Excerpted data Start Marker

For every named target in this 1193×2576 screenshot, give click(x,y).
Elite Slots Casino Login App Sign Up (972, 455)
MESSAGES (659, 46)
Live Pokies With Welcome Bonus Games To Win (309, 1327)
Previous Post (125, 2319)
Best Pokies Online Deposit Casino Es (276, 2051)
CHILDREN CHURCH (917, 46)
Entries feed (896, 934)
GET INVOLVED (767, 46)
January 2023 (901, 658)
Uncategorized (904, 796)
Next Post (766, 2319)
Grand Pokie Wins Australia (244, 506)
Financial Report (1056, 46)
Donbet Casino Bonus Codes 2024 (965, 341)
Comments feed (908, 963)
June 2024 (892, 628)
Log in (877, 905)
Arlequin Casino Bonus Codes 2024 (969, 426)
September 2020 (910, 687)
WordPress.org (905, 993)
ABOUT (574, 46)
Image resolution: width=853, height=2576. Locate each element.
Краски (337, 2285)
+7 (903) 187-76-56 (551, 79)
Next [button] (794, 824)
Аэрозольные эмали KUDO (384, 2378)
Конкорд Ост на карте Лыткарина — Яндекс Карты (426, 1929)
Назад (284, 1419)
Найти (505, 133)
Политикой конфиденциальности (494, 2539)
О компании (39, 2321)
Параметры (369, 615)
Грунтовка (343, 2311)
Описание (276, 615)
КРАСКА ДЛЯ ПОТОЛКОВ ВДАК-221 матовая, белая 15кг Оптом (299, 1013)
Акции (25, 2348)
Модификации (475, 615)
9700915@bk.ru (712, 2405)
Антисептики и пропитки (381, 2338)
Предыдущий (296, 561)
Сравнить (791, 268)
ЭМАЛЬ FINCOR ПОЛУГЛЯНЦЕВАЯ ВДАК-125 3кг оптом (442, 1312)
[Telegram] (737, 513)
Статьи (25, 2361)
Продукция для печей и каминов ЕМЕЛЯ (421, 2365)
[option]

Excerpted data End Marker

**What to work on:**
Exactly as written, give again every line from the one containing "Статьи (25, 2361)" through the last line of the material above, and no other lines.

**Exercise solution:**
Статьи (25, 2361)
Продукция для печей и каминов ЕМЕЛЯ (421, 2365)
[option]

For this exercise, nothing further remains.